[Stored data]
++++++

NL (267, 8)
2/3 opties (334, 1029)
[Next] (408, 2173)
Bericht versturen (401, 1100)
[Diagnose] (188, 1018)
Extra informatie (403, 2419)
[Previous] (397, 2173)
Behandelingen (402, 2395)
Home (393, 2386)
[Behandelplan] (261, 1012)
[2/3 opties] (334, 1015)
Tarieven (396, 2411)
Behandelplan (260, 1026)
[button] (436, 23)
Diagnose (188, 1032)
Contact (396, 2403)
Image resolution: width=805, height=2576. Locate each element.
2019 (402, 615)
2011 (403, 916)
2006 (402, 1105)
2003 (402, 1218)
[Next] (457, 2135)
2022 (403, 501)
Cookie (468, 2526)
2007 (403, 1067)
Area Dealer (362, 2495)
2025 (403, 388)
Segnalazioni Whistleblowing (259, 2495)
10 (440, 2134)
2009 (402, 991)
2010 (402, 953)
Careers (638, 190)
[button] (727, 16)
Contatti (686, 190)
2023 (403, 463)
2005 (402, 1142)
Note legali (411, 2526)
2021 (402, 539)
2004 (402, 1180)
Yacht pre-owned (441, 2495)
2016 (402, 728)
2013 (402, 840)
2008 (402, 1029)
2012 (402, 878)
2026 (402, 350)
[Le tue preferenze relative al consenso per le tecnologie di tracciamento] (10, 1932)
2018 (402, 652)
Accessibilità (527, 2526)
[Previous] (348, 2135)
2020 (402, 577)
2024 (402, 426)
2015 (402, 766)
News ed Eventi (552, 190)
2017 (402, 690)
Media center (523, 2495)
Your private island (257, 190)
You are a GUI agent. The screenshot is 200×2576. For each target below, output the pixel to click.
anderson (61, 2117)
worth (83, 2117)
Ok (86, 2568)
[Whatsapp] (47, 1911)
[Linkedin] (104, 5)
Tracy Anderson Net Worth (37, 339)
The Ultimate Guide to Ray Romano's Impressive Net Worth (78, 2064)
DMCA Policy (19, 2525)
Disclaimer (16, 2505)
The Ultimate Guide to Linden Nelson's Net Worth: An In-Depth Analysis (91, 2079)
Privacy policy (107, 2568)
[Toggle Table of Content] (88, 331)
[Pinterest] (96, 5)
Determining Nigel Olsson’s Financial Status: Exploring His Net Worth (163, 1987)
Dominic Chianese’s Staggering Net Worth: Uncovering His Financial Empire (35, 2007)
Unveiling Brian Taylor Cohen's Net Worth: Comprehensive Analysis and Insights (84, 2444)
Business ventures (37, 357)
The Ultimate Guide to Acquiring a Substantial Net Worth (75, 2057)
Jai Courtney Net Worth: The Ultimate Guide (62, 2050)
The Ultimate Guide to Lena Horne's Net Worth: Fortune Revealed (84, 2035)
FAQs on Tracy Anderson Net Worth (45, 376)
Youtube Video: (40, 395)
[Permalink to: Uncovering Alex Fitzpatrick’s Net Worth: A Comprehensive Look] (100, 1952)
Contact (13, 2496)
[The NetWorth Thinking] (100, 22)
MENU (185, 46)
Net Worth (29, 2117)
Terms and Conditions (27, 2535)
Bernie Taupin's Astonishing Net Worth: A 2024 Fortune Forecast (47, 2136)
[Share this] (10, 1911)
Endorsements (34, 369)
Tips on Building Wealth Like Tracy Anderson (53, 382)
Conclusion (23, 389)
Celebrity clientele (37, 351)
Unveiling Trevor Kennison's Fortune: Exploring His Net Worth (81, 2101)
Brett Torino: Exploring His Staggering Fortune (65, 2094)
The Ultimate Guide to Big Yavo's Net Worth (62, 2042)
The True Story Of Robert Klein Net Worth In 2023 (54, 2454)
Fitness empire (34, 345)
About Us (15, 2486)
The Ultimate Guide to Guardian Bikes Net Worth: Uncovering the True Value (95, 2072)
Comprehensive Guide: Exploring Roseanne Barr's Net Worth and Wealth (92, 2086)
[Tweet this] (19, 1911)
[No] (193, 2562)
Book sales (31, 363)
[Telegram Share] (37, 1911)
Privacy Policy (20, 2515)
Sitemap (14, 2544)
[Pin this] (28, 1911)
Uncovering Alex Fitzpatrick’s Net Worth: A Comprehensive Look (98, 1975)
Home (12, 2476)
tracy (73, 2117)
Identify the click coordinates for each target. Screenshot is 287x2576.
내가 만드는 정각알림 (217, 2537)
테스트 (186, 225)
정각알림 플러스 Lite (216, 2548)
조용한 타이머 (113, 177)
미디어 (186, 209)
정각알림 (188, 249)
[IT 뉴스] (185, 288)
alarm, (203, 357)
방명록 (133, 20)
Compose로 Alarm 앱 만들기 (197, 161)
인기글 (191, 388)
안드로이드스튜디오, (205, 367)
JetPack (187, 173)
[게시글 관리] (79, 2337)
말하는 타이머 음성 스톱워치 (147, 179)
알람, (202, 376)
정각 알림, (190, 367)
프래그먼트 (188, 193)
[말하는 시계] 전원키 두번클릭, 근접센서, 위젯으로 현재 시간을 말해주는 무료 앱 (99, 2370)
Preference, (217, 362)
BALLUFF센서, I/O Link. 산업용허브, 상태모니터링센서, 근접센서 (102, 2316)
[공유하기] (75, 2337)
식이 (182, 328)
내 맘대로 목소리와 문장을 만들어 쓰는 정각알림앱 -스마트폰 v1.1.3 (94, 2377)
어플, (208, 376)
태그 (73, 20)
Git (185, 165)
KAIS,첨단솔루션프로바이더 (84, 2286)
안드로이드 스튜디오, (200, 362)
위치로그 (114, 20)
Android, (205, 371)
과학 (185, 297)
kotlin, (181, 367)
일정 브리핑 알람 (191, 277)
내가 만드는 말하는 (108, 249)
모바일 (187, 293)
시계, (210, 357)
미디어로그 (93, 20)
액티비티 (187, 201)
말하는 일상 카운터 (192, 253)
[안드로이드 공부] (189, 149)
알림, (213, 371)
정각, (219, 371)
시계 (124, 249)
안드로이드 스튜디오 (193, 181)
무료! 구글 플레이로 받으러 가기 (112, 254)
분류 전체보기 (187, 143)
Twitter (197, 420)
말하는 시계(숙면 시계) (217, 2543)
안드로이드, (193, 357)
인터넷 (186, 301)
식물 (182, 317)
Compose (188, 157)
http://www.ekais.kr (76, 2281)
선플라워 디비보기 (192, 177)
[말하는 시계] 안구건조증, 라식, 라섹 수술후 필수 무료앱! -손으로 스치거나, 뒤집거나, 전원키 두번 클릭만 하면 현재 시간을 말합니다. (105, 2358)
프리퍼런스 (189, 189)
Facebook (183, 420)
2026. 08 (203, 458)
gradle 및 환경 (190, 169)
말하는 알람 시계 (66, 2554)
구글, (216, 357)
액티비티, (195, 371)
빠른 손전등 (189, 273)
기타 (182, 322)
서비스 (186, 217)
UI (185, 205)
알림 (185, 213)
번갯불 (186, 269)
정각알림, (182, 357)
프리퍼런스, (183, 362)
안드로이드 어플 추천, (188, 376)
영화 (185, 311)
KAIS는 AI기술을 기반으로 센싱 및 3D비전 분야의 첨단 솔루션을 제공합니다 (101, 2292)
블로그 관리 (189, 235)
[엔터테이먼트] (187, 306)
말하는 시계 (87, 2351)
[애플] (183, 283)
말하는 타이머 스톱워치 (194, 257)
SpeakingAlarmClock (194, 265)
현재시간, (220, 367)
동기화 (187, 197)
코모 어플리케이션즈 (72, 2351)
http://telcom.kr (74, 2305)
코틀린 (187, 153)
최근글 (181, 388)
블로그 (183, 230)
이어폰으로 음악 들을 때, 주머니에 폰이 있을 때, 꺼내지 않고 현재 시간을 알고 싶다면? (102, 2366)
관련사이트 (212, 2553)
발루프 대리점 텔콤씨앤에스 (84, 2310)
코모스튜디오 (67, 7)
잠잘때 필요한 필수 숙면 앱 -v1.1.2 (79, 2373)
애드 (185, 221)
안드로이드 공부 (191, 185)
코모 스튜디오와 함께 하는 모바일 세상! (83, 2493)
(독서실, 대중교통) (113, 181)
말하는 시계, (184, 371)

++++++

WHAT IS BEING ASKED ▸
From the records above, copy only the lines starting with the line that holds "2026. 08 (203, 458)" and going on through the line that holds "[애플] (183, 283)", exactly as written.

WRITTEN SOLUTION ▸
2026. 08 (203, 458)
gradle 및 환경 (190, 169)
말하는 알람 시계 (66, 2554)
구글, (216, 357)
액티비티, (195, 371)
빠른 손전등 (189, 273)
기타 (182, 322)
서비스 (186, 217)
UI (185, 205)
알림 (185, 213)
번갯불 (186, 269)
정각알림, (182, 357)
프리퍼런스, (183, 362)
안드로이드 어플 추천, (188, 376)
영화 (185, 311)
KAIS는 AI기술을 기반으로 센싱 및 3D비전 분야의 첨단 솔루션을 제공합니다 (101, 2292)
블로그 관리 (189, 235)
[엔터테이먼트] (187, 306)
말하는 시계 (87, 2351)
[애플] (183, 283)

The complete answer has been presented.